As fichas técnicas são conhecidas. A pesquisa paulista ouviu 1.680 eleitores em 80 municípios entre 16 e 18 de agosto, com margem de erro de 2,4 pontos percentuais e nível de confiança de 95%, e está registrada no Tribunal Superior Eleitoral sob o número SP-08913/2026. A paranaense entrevistou 1.520 eleitores entre 13 e 16 de agosto, em abordagens pessoais e domiciliares, com margem de erro de 2,6 pontos, também com 95% de confiança, e protocolo PR-09048/2026. O levantamento do Paraná foi contratado pelo próprio instituto.
Toda a cobertura converge nos números e na série histórica paulista.

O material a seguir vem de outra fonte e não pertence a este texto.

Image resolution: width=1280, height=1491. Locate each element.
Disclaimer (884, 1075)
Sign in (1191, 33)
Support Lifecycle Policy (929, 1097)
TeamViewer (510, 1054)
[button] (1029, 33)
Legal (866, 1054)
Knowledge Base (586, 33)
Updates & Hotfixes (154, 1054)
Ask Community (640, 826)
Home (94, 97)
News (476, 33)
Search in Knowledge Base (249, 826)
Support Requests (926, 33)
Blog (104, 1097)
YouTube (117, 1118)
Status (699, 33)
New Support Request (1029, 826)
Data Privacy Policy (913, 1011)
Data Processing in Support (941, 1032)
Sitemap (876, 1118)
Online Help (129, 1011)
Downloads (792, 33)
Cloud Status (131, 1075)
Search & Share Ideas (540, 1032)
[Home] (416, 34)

Em junho, Tarcísio de Freitas tinha 45,6% e Fernando Haddad, 34,1%. Em julho, o governador marcou 48,5% e o petista, 35,1%. Agora, o placar é de 50% a 33,8%. Num segundo cenário, com apenas os dois nomes testados, o governador chega a 53% contra 36,9%. No Paraná, a fotografia é diferente: quando os nomes não são apresentados previamente, 59,5% dos entrevistados não sabem em quem votariam, Sergio Moro é lembrado por 19,9% e Requião Filho por 7,5%. Na rejeição, o deputado do PDT lidera com 36,3%, à frente do senador do PL, com 23,8%.

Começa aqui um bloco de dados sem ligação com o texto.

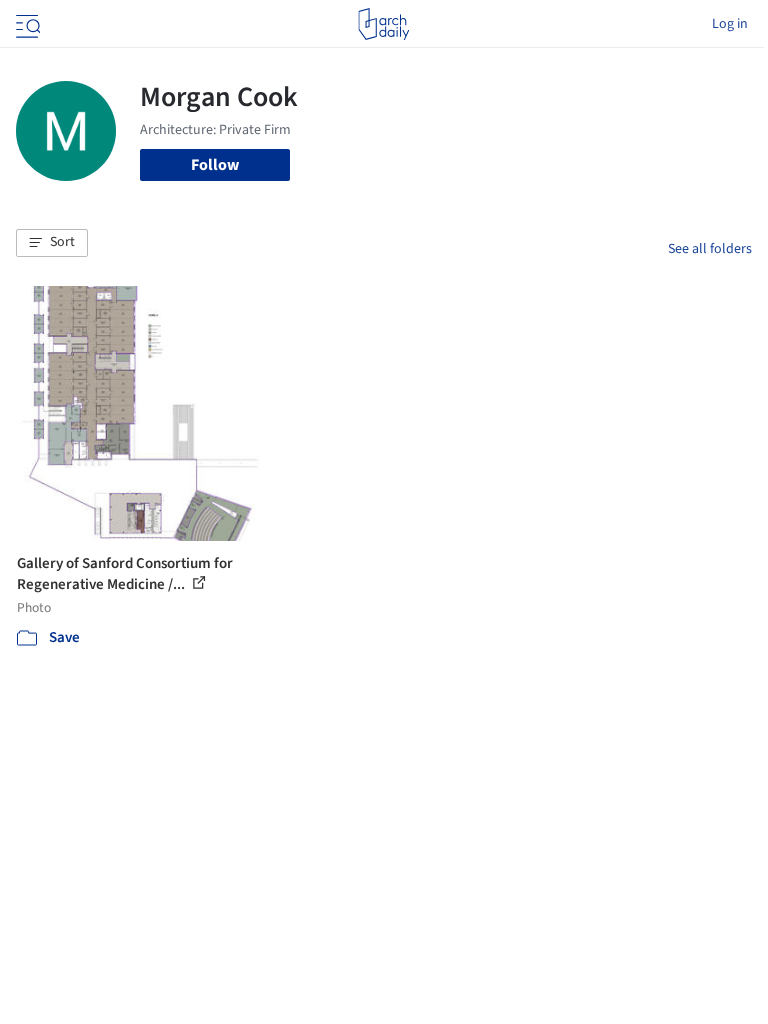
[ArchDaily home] (383, 24)
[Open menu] (26, 24)
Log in (730, 24)
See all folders (710, 249)
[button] (52, 243)
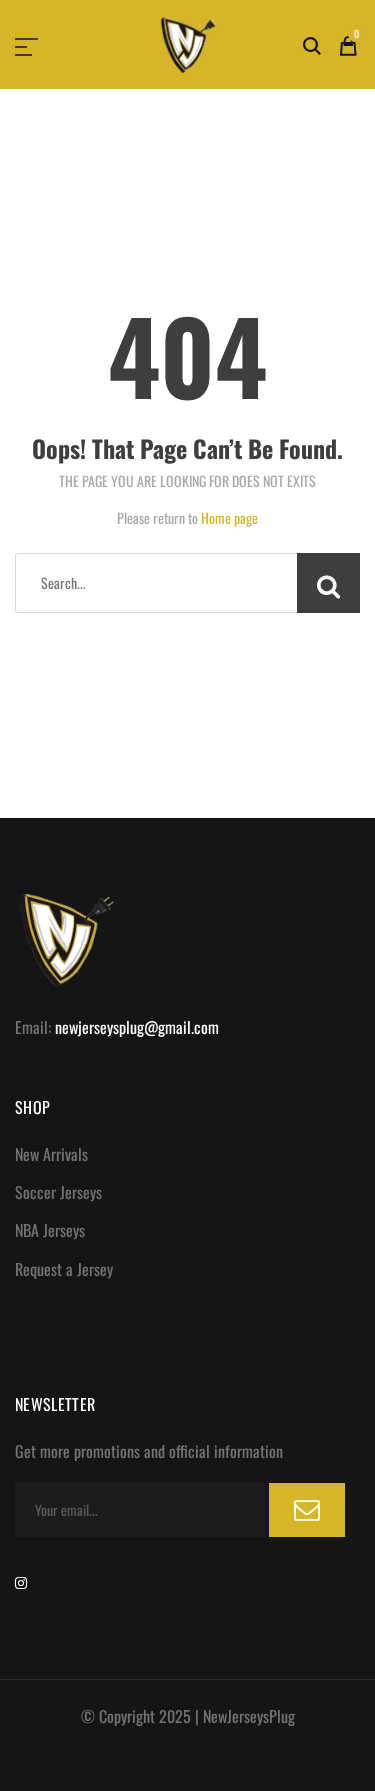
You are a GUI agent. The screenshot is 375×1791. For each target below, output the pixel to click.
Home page (229, 517)
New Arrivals (51, 1154)
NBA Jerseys (50, 1230)
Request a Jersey (64, 1269)
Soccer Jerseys (58, 1192)
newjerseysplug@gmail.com (137, 1027)
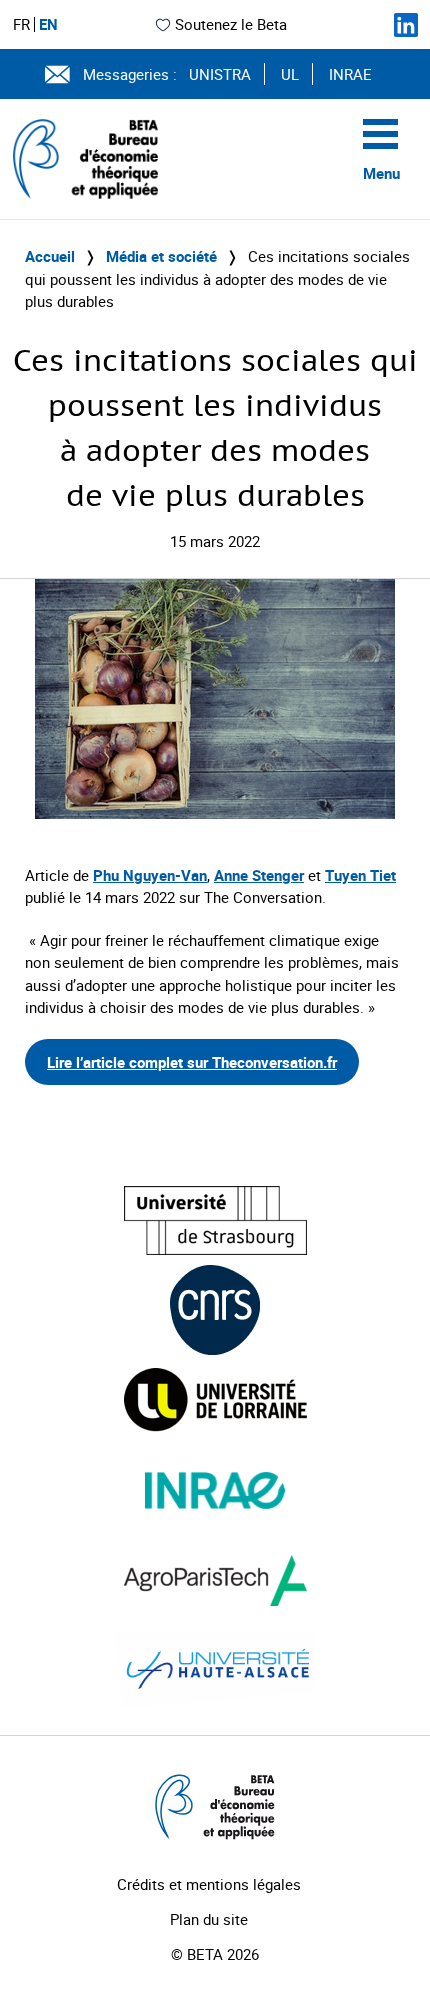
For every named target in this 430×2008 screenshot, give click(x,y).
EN (48, 24)
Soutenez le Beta (231, 24)
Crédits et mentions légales (209, 1884)
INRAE (350, 74)
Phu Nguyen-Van (150, 875)
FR (21, 24)
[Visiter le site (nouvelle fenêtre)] (215, 1220)
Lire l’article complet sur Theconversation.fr (192, 1062)
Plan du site (209, 1919)
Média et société (161, 256)
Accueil (50, 256)
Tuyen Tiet (360, 875)
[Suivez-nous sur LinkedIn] (406, 25)
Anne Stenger (259, 875)
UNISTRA (220, 74)
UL (290, 74)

A cobertura de centro foi a que detalhou a metodologia e os dois cenários paulistas, além de registrar a comparação com julho usando o verbo oscilar, sem afirmar tendência. Veículos de direita enfatizaram a trajetória de alta do governador paulista, resumida no intertítulo de que Tarcísio sobe e Haddad cai, e trataram os 50% como o percentual mínimo para uma reeleição já no primeiro turno, sem informar margem de erro, tamanho de amostra ou período de campo. Nenhum veículo de esquerda havia publicado sobre os levantamentos até o fechamento desta análise. A leitura mais provável desse campo partiria de uma objeção estatística: os 50% ficam exatamente na fronteira do primeiro turno, e tanto essa marca quanto a variação de 1,5 ponto em relação a julho cabem dentro da margem de erro de 2,4 pontos, de modo que o desfecho descrito como certo é, na verdade, indefinido. Somem-se os 7,5% que dizem não votar em ninguém e os 4,8% que não opinaram em São Paulo.
O ponto de divergência real, portanto, não está nos percentuais, e sim no que eles autorizam concluir. Uma parte da cobertura apresenta a pesquisa como fotografia com incerteza declarada; outra a apresenta como confirmação de um resultado em formação.
O que ainda não se sabe é relevante. Nenhuma das reportagens informa quem contratou a pesquisa de São Paulo, ao contrário da paranaense, cujo financiamento pelo próprio instituto está declarado. Não há dados de rejeição para os candidatos paulistas, nem cenário de segundo turno no Paraná, onde Sergio Moro ainda não alcançou os 50% necessários para decidir a disputa de imediato. Também não há reação das campanhas envolvidas nem série histórica do instituto para o estado do Paraná, o que impede avaliar se o quadro paranaense está se movendo ou permanece estável desde as rodadas anteriores.